═════ DATA LINES

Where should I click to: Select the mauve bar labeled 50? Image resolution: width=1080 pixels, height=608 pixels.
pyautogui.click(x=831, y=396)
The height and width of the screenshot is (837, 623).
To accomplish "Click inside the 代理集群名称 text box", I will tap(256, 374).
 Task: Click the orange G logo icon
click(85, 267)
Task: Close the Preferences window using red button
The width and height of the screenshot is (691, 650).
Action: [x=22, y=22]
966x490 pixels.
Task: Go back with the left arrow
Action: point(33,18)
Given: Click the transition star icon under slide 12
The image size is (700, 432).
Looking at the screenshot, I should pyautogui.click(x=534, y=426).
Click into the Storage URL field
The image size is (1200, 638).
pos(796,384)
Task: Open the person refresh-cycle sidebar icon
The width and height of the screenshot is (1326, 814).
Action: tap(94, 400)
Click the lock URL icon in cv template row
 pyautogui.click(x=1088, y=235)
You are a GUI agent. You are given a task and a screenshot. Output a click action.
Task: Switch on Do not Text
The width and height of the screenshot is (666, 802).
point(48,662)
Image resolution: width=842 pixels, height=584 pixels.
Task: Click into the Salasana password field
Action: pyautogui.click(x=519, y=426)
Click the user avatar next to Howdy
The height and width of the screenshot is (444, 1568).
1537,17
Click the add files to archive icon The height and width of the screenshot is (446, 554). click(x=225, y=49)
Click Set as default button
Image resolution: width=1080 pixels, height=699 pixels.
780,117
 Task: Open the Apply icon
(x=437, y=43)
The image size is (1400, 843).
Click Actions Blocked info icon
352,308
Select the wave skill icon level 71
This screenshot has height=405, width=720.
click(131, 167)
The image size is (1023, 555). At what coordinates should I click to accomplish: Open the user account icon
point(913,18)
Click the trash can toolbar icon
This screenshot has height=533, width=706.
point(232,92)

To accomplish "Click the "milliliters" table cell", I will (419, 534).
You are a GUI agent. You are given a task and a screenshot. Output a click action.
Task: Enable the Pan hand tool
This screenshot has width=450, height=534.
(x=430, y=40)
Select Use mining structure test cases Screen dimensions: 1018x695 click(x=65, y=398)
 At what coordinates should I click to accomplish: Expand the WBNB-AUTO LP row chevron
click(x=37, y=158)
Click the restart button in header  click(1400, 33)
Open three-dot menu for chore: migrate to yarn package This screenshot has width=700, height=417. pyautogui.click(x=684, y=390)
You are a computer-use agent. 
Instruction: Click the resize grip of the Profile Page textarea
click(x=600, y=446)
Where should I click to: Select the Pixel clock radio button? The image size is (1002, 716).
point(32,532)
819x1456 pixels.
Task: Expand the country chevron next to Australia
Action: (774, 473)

══════════

● WRITTEN REQUEST: Lay out the lines above as a Markdown table with the columns Row and Line, giving each line's row number and its text and leaving out blank lines.

● ANSWER BELOW:
| Row | Line |
|---|---|
| 1 | Where should I click to: Select the mauve bar labeled 50? Image resolution: width=1080 pixels, height=608 pixels. |
| 2 | pyautogui.click(x=831, y=396) |
| 3 | The height and width of the screenshot is (837, 623). |
| 4 | To accomplish "Click inside the 代理集群名称 text box", I will tap(256, 374). |
| 5 |  Task: Click the orange G logo icon |
| 6 | click(85, 267) |
| 7 | Task: Close the Preferences window using red button |
| 8 | The width and height of the screenshot is (691, 650). |
| 9 | Action: [x=22, y=22] |
| 10 | 966x490 pixels. |
| 11 | Task: Go back with the left arrow |
| 12 | Action: point(33,18) |
| 13 | Given: Click the transition star icon under slide 12 |
| 14 | The image size is (700, 432). |
| 15 | Looking at the screenshot, I should pyautogui.click(x=534, y=426). |
| 16 | Click into the Storage URL field |
| 17 | The image size is (1200, 638). |
| 18 | pos(796,384) |
| 19 | Task: Open the person refresh-cycle sidebar icon |
| 20 | The width and height of the screenshot is (1326, 814). |
| 21 | Action: tap(94, 400) |
| 22 | Click the lock URL icon in cv template row |
| 23 |  pyautogui.click(x=1088, y=235) |
| 24 | You are a GUI agent. You are given a task and a screenshot. Output a click action. |
| 25 | Task: Switch on Do not Text |
| 26 | The width and height of the screenshot is (666, 802). |
| 27 | point(48,662) |
| 28 | Image resolution: width=842 pixels, height=584 pixels. |
| 29 | Task: Click into the Salasana password field |
| 30 | Action: pyautogui.click(x=519, y=426) |
| 31 | Click the user avatar next to Howdy |
| 32 | The height and width of the screenshot is (444, 1568). |
| 33 | 1537,17 |
| 34 | Click the add files to archive icon The height and width of the screenshot is (446, 554). click(x=225, y=49) |
| 35 | Click Set as default button |
| 36 | Image resolution: width=1080 pixels, height=699 pixels. |
| 37 | 780,117 |
| 38 |  Task: Open the Apply icon |
| 39 | (x=437, y=43) |
| 40 | The image size is (1400, 843). |
| 41 | Click Actions Blocked info icon |
| 42 | 352,308 |
| 43 | Select the wave skill icon level 71 |
| 44 | This screenshot has height=405, width=720. |
| 45 | click(131, 167) |
| 46 | The image size is (1023, 555). At what coordinates should I click to accomplish: Open the user account icon |
| 47 | point(913,18) |
| 48 | Click the trash can toolbar icon |
| 49 | This screenshot has height=533, width=706. |
| 50 | point(232,92) |
| 51 | To accomplish "Click the "milliliters" table cell", I will (419, 534). |
| 52 | You are a GUI agent. You are given a task and a screenshot. Output a click action. |
| 53 | Task: Enable the Pan hand tool |
| 54 | This screenshot has width=450, height=534. |
| 55 | (x=430, y=40) |
| 56 | Select Use mining structure test cases Screen dimensions: 1018x695 click(x=65, y=398) |
| 57 |  At what coordinates should I click to accomplish: Expand the WBNB-AUTO LP row chevron |
| 58 | click(x=37, y=158) |
| 59 | Click the restart button in header  click(1400, 33) |
| 60 | Open three-dot menu for chore: migrate to yarn package This screenshot has width=700, height=417. pyautogui.click(x=684, y=390) |
| 61 | You are a computer-use agent.  |
| 62 | Instruction: Click the resize grip of the Profile Page textarea |
| 63 | click(x=600, y=446) |
| 64 | Where should I click to: Select the Pixel clock radio button? The image size is (1002, 716). |
| 65 | point(32,532) |
| 66 | 819x1456 pixels. |
| 67 | Task: Expand the country chevron next to Australia |
| 68 | Action: (774, 473) |